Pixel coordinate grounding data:

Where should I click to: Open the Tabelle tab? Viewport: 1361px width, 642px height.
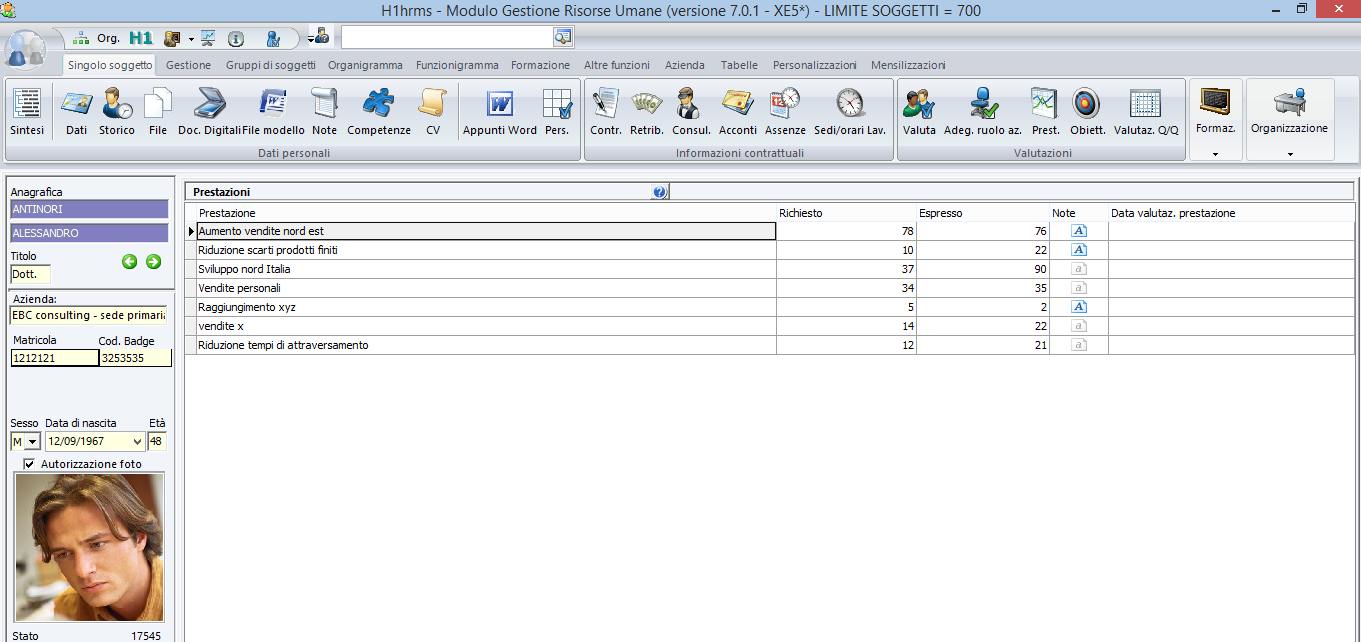coord(739,65)
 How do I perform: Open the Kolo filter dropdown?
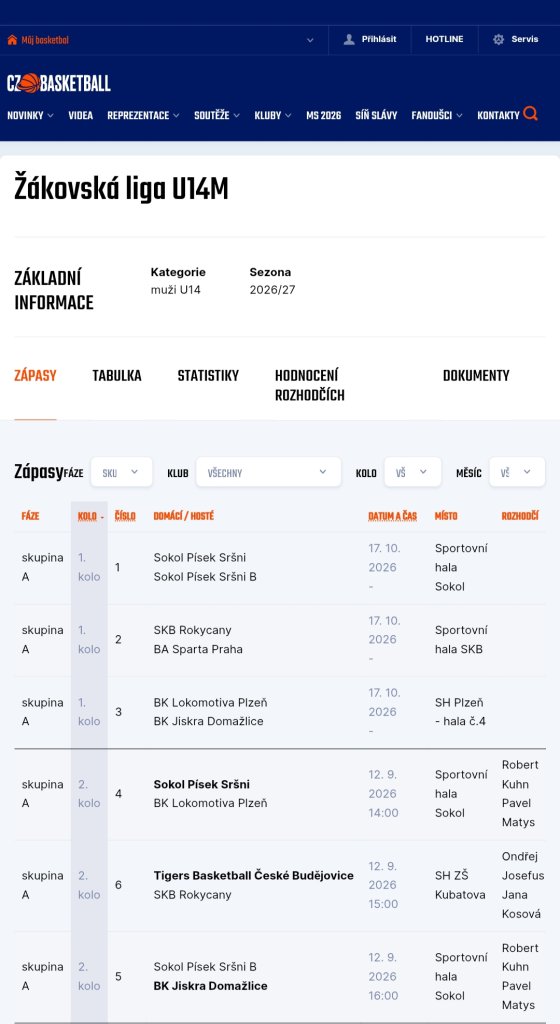click(x=412, y=472)
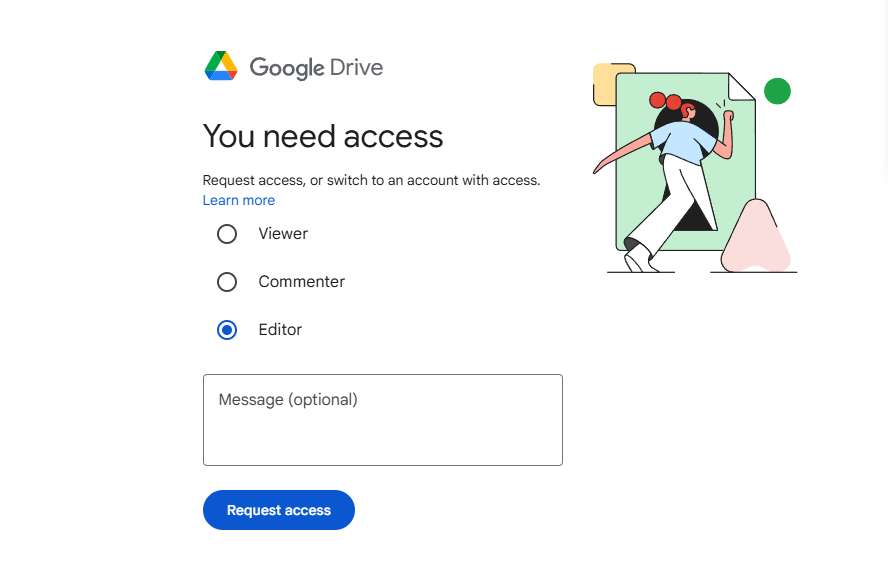Click the Google Drive triangle logo icon
Viewport: 888px width, 567px height.
[221, 66]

Work order ->
This exercise calls for the records to be given again exactly, without the images.

Result for this exercise ->
Where should I click to: Open the Tabelle tab? Viewport: 1361px width, 642px height.
coord(739,65)
 How do I perform: Open the Kolo filter dropdown?
click(x=412, y=472)
Click the Google Drive triangle logo icon
Viewport: 888px width, 567px height.
[221, 66]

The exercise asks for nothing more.